Mercosur : la viande bovine au menu
Un accord de libre-échange est en négociation de longue date avec le Mercosur (Argentine, Brésil, Paraguay, Uruguay). Les organisations et coopératives de l’UE (Copa-Cogeca) ont dénoncé l’intention prêtée à la Commission de Bruxelles d’inclure la viande bovine dans les négociations. Pourtant, en mai 2016, la Commission s’était résolue à exclure ce secteur - ainsi que celui de l’éthanol - de l’offre européenne initiale. Un échange révisé d’offres d’accès au marché est prévu lors des prochains pourparlers qui sont prévus du 2 au 6 octobre à Brasilia. La nouvelle concession envisagée par Bruxelles atteindrait 85 000 tonnes équivalent carcasses selon le chiffre cité au conditionnel par l’eurodéputé français Michel Dantin. Elle est d’autant plus inquiétante que la consommation a décliné de 20% dans l’UE au cours des dix dernières années, et que l’impact du Brexit n’est pas encore connu. De plus, les pays sud-américains n’ont pas des normes sanitaires aussi élevées que celles l’Union européenne, a insisté Jean-Pierre Fleury, président du groupe de travail viande bovine du Copa-Cogeca.

Canada : entrée en vigueur provisoire le 21 septembre
L’accord économique et commercial global entre l’UE et le Canada (Ceta), notamment le chapitre sur les échanges, doit entrer en vigueur de façon provisoire le 21 septembre. Jean-Baptiste Lemoyne, secrétaire d’État aux affaires étrangères, et son homologue du ministère de la transition écologique, Brune Poirson, ont tiré les «enseignements» d’un rapport sur «l’impact du Ceta sur l’environnement, le climat et la santé» élaboré par des experts et remis le 8 septembre au Premier ministre Édouard Philippe. Les experts craignent que la «transition écologique de l’agriculture» ne soit compromise par l’accord avec Ottawa. Ils mettent en avant des «exigences moindres» du Canada sur les pesticides, les OGM, les activateurs de croissance (hormones et antibiotiques), etc., et au-delà de la santé publique, des conséquences négatives sur un «secteur de l’élevage déjà affaibli» sont redoutées.

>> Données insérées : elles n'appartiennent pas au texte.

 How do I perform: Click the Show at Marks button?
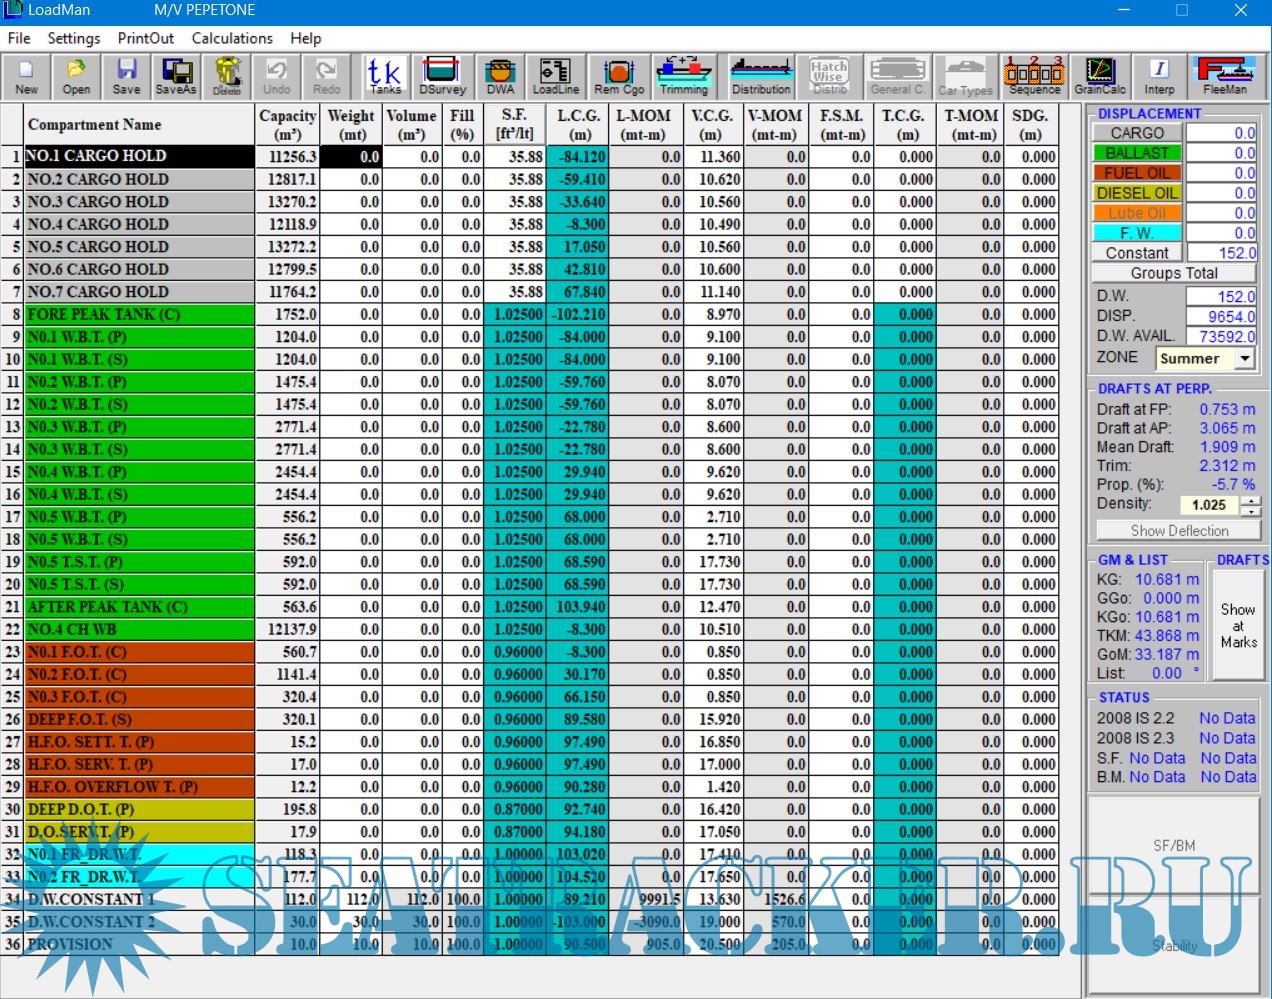1238,625
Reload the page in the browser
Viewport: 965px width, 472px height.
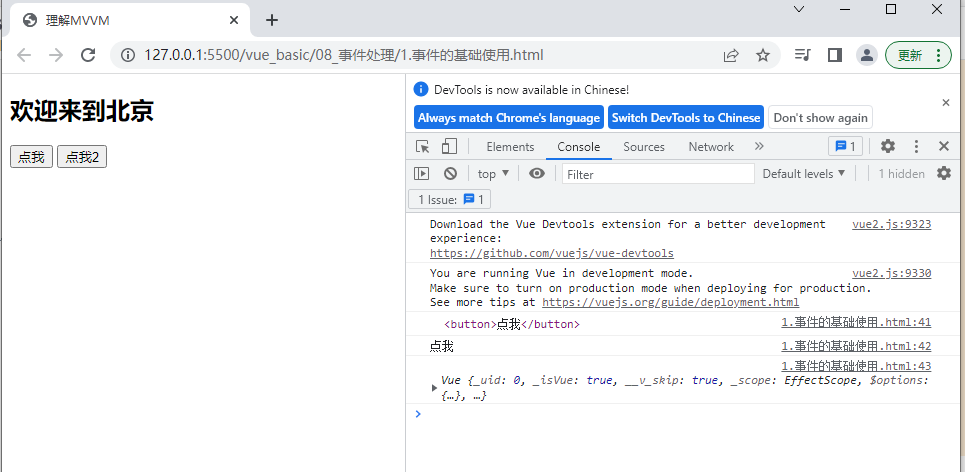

La Fédération nationale bovine (FNB) demandait «la suspension immédiate» de l’application provisoire du Ceta, tandis que l’interprofession du bétail et des viandes (Interbev) a rappelé que «le président de la République s’était engagé à faire modifier le texte si les conclusions de la commission d’experts étaient négatives». La FNSEA conditionnait «l’application provisoire à de nouvelles garanties, non seulement sur les produits sensibles, au premier rang desquels la viande bovine, mais aussi sur les distorsions de concurrence, qui sont inacceptables». Le contingent d’importation dans l’UE de boeuf canadien à droit nul passera de 7 640 t à
45 840 t sur six ans.

Australie et Nouvelle-Zélande
Et la liste n’est pas terminée : la Commission européenne a officiellement demandé le 13 septembre au Conseil de l’UE de l’autoriser à ouvrir des négociations de libre-échange avec l’Australie et la Nouvelle-Zélande. Pour les pourparlers avec ces deux pays, elle formule des recommandations d’ordre général : «quotas d’importation tarifaires, périodes transitoires plus longues» pour les produits les plus sensibles, agricoles notamment, et «clause de sauvegarde bilatérale» ; traitement des obstacles sanitaires et phytosanitaires en tenant compte de «la protection de la vie humaine, animale et végétale et de la santé» ; coopération dans le domaine du bien-être animal ; «haut niveau de protection» des indications géographiques et, dans le cas de l’Australie, lien avec l’actuel accord sur le vin.